I also did a few where I slushed the second inner coat but did not do the invert, leaving the base open. Then I put some heroin baggies in the statue, mixed up a very small batch of plaster and sealed up the base. Mostly these are nice because the baggies rattle around inside, lending more authenticity, and should anyone break one open (accidentally or otherwise) it will be a nice surprise.
 
Last edited:

ewige

Member
A note on making molds with 74-30 two part urethane rubber: once you mix the stuff, do NOT for any reason stop stirring before you pour into the mold box. I stopped to take a photo of the mixing bucket and then I poured without restirring it and you can tell that it didn't cure as well as it would have otherwise. The second half of the mold turned out WAY better and more consistent, cure-wise.
 

Contec

Master Member
Then I put some heroin baggies in the statue, mixed up a very small batch of plaster and sealed up the base.

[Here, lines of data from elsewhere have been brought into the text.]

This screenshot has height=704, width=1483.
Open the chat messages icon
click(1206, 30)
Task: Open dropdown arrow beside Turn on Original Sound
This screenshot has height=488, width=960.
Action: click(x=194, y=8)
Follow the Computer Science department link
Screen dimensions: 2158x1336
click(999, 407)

Mostly these are nice because the baggies rattle around inside, lending more authenticity, and should anyone break one open (accidentally or otherwise) it will be a nice surprise.

Would be very funny to see these going to customs or someone taking them on a plane.

"sir, we found something on the x ray inside your statue, would you care to explain?"

"well it's suppose to be a bag of heroin BUT it's only brown suger :) "

"right!..... Sir, you better come over to this room for a cavity search"
 

TheDoctor

Sr Member
Holy Awesome Batman!

I saw one of the statues in Person of Interest a few episodes back. They were in the police lock-up and as the camera panned over the lockup, there was one of the statues!
 

lovelyandy

Well-Known Member
Lovely work. Me and the missus are re-watching lost at the minute and i was thinking about making one from sculpey.